Dataset entries

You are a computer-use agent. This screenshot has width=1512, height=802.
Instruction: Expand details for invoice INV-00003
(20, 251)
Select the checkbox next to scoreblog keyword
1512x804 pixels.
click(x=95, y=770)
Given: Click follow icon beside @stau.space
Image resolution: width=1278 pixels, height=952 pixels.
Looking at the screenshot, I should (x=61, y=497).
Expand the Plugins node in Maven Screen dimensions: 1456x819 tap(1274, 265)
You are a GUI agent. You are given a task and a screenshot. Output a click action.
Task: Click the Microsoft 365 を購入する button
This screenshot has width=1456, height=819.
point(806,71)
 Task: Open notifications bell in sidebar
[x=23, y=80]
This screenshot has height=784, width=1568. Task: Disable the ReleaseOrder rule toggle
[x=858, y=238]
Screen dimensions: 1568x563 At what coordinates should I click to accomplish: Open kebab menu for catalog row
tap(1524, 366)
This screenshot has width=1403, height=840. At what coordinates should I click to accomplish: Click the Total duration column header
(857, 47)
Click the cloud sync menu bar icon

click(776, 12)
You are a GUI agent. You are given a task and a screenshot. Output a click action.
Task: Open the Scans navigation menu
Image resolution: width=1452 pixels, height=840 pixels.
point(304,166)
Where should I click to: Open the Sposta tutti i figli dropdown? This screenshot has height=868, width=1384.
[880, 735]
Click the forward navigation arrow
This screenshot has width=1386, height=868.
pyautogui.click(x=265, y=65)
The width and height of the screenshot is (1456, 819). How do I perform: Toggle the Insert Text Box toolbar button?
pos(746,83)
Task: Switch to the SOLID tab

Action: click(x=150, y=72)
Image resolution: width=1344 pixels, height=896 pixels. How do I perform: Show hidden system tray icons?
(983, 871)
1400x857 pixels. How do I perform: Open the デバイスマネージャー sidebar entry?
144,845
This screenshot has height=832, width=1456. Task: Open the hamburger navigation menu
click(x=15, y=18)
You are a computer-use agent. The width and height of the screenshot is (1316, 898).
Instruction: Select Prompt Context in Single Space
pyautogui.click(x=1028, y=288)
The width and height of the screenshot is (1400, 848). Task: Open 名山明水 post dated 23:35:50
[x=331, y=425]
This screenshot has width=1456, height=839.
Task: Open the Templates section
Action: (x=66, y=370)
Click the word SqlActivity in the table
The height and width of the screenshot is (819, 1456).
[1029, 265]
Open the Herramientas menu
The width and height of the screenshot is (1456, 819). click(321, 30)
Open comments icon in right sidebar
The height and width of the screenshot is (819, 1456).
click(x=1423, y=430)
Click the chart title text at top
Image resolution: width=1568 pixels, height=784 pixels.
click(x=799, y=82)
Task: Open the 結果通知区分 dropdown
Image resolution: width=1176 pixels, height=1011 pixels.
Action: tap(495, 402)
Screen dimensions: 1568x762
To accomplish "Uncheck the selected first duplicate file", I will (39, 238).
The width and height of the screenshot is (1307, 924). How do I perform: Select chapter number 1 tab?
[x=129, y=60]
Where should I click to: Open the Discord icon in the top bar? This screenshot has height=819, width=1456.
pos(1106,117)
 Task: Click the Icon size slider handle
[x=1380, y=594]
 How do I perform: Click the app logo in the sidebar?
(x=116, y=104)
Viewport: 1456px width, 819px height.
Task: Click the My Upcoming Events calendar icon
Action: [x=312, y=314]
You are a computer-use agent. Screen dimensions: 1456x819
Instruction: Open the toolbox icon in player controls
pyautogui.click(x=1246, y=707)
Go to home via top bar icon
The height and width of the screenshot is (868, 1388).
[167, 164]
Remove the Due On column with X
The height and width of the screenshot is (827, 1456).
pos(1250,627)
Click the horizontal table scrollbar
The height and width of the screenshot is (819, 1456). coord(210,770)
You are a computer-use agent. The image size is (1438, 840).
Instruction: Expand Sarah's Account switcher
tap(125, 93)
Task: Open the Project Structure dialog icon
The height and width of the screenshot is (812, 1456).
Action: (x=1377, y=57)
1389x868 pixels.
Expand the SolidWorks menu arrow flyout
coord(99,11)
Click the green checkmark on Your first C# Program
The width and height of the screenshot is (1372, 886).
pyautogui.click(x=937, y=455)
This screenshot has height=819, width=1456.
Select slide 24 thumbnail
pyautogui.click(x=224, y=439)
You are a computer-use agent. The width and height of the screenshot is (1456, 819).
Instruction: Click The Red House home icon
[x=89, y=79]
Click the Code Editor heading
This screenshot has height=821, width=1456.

Try it
Transcribe each record exactly. Leave nothing out.

Response below
You are a computer-use agent. This screenshot has width=1512, height=802.
Instruction: Expand details for invoice INV-00003
(20, 251)
Select the checkbox next to scoreblog keyword
1512x804 pixels.
click(x=95, y=770)
Given: Click follow icon beside @stau.space
Image resolution: width=1278 pixels, height=952 pixels.
Looking at the screenshot, I should (x=61, y=497).
Expand the Plugins node in Maven Screen dimensions: 1456x819 tap(1274, 265)
You are a GUI agent. You are given a task and a screenshot. Output a click action.
Task: Click the Microsoft 365 を購入する button
This screenshot has width=1456, height=819.
point(806,71)
 Task: Open notifications bell in sidebar
[x=23, y=80]
This screenshot has height=784, width=1568. Task: Disable the ReleaseOrder rule toggle
[x=858, y=238]
Screen dimensions: 1568x563 At what coordinates should I click to accomplish: Open kebab menu for catalog row
tap(1524, 366)
This screenshot has width=1403, height=840. At what coordinates should I click to accomplish: Click the Total duration column header
(857, 47)
Click the cloud sync menu bar icon

click(776, 12)
You are a GUI agent. You are given a task and a screenshot. Output a click action.
Task: Open the Scans navigation menu
Image resolution: width=1452 pixels, height=840 pixels.
point(304,166)
Where should I click to: Open the Sposta tutti i figli dropdown? This screenshot has height=868, width=1384.
[880, 735]
Click the forward navigation arrow
This screenshot has width=1386, height=868.
pyautogui.click(x=265, y=65)
The width and height of the screenshot is (1456, 819). How do I perform: Toggle the Insert Text Box toolbar button?
pos(746,83)
Task: Switch to the SOLID tab

Action: click(x=150, y=72)
Image resolution: width=1344 pixels, height=896 pixels. How do I perform: Show hidden system tray icons?
(983, 871)
1400x857 pixels. How do I perform: Open the デバイスマネージャー sidebar entry?
144,845
This screenshot has height=832, width=1456. Task: Open the hamburger navigation menu
click(x=15, y=18)
You are a computer-use agent. The width and height of the screenshot is (1316, 898).
Instruction: Select Prompt Context in Single Space
pyautogui.click(x=1028, y=288)
The width and height of the screenshot is (1400, 848). Task: Open 名山明水 post dated 23:35:50
[x=331, y=425]
This screenshot has width=1456, height=839.
Task: Open the Templates section
Action: (x=66, y=370)
Click the word SqlActivity in the table
The height and width of the screenshot is (819, 1456).
[1029, 265]
Open the Herramientas menu
The width and height of the screenshot is (1456, 819). click(321, 30)
Open comments icon in right sidebar
The height and width of the screenshot is (819, 1456).
click(x=1423, y=430)
Click the chart title text at top
Image resolution: width=1568 pixels, height=784 pixels.
click(x=799, y=82)
Task: Open the 結果通知区分 dropdown
Image resolution: width=1176 pixels, height=1011 pixels.
Action: tap(495, 402)
Screen dimensions: 1568x762
To accomplish "Uncheck the selected first duplicate file", I will (39, 238).
The width and height of the screenshot is (1307, 924). How do I perform: Select chapter number 1 tab?
[x=129, y=60]
Where should I click to: Open the Discord icon in the top bar? This screenshot has height=819, width=1456.
pos(1106,117)
 Task: Click the Icon size slider handle
[x=1380, y=594]
 How do I perform: Click the app logo in the sidebar?
(x=116, y=104)
Viewport: 1456px width, 819px height.
Task: Click the My Upcoming Events calendar icon
Action: [x=312, y=314]
You are a computer-use agent. Screen dimensions: 1456x819
Instruction: Open the toolbox icon in player controls
pyautogui.click(x=1246, y=707)
Go to home via top bar icon
The height and width of the screenshot is (868, 1388).
[167, 164]
Remove the Due On column with X
The height and width of the screenshot is (827, 1456).
pos(1250,627)
Click the horizontal table scrollbar
The height and width of the screenshot is (819, 1456). coord(210,770)
You are a computer-use agent. The image size is (1438, 840).
Instruction: Expand Sarah's Account switcher
tap(125, 93)
Task: Open the Project Structure dialog icon
The height and width of the screenshot is (812, 1456).
Action: (x=1377, y=57)
1389x868 pixels.
Expand the SolidWorks menu arrow flyout
coord(99,11)
Click the green checkmark on Your first C# Program
The width and height of the screenshot is (1372, 886).
pyautogui.click(x=937, y=455)
This screenshot has height=819, width=1456.
Select slide 24 thumbnail
pyautogui.click(x=224, y=439)
You are a computer-use agent. The width and height of the screenshot is (1456, 819).
Instruction: Click The Red House home icon
[x=89, y=79]
Click the Code Editor heading
This screenshot has height=821, width=1456.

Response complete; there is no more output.